Dr. Henry Johnson followed, with a Paper on the chemical composition of the Egyptian mummy-case; and exhibited to the Society, by several interesting analyses, the peculiar nature of each of the substances composing the bituminous matter in which the body was enveloped, and the different colours employed in the beautiful paintings with which the cases were adorned.

Dr. Du Gard presented the Society with a Paper, containing a detailed account of the French botanist, Dutrochet's, observations relative to the phenomenon named by him endosmose; the principle, according to him, by which the circulation of the sap in plants is carried on.

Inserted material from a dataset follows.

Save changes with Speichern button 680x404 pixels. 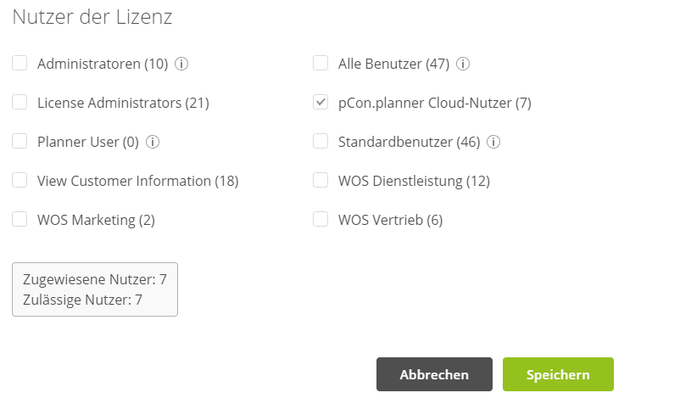coord(558,374)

The phenomenon endosmose consists in the mutual affinity exerted towards each other by two fluids of different densities placed on opposite sides of a membrane; an immediate intermixture taking place, the denser fluid passing through the membrane, and its place being supplied by the less dense fluid, until the density of the two fluids becomes equal. An instrument, termed an endosmometer, was exhibited, in which the phenomenon was going forward, and by which the comparative velocity of the current of the fluids was ascertained; that of a syrup three times the density of water producing an endosmose capable of sustaining a pressure equal to the weight of three atmospheres.

Mr. H. Pidgeon concluded his paper (the former portion of which was read in January) on the History of Stottesden, with an account of the advowson, and a description of the church.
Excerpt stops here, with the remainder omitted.